Pour préserver la santé de la flore cutanée, il faut prendre soin de sa peau, en évitant les substances chimiques irritantes dans les produits de soins cutanés pour plutôt choisir des produits qui soutiennent le bon équilibre microbien de la peau.

Voilà où les postbiotiques entrent en scène.

Les postbiotiques peuvent soutenir les bonnes bactéries de la peau en les nourrissant de métabolites bénéfiques. C’est pourquoi de nombreux produits de soins de la peau renferment maintenant des postbiotiques. Leur usage soutient tous les bienfaits pour la peau mentionnés plus haut. Les postbiotiques peuvent améliorer le fonctionnement de la barrière cutanée, réduire l’acné et la sensibilité de la peau, améliorer l’hydratation, équilibrer le pH de la peau et même atténuer les signes de vieillissement, comme les ridules et la décoloration apparentes.

En bref

Ces dernières années, un grand nombre de découvertes scientifiques ont été faites sur les communautés microbiennes symbiotiques du corps humain. Pourtant, nous avons à peine effleurer le sujet.
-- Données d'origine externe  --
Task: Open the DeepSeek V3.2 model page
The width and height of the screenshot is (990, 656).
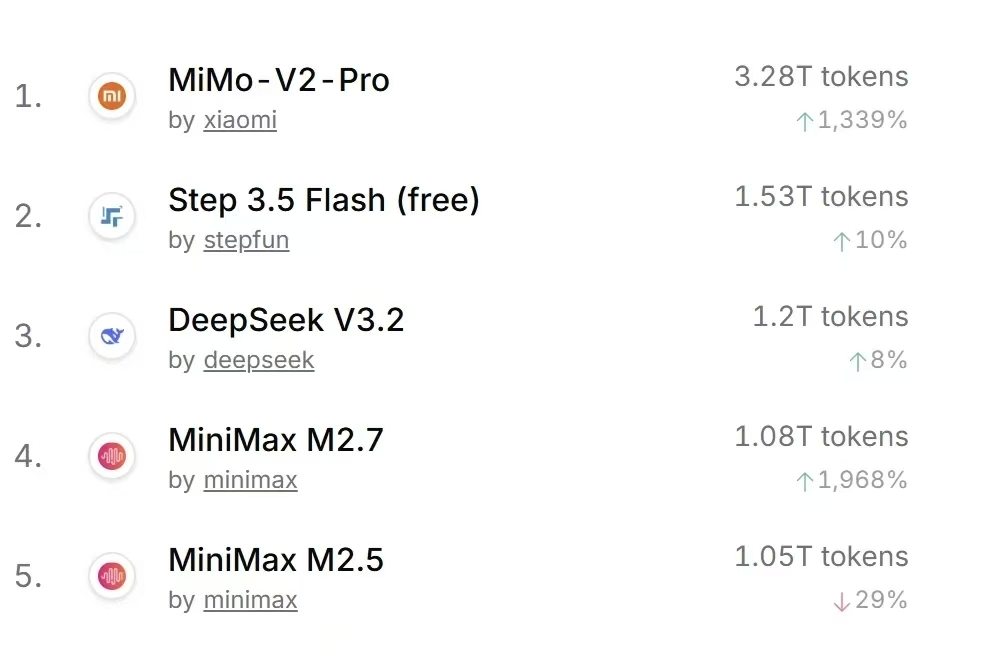Action: pyautogui.click(x=286, y=320)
Même si la recherche a surtout porté sur le microbiome intestinal, la biotechnologie des postbiotiques ouvre une nouvelle frontière, où les découvertes sur le microbiome intestinal s’appliquent à des contextes entièrement nouveaux.

En matière de santé globale, les prochaines années nous amèneront sans aucun doute à d’autres découvertes et à une meilleure compréhension des microbiomes de l’organisme moins étudiés jusqu’ici.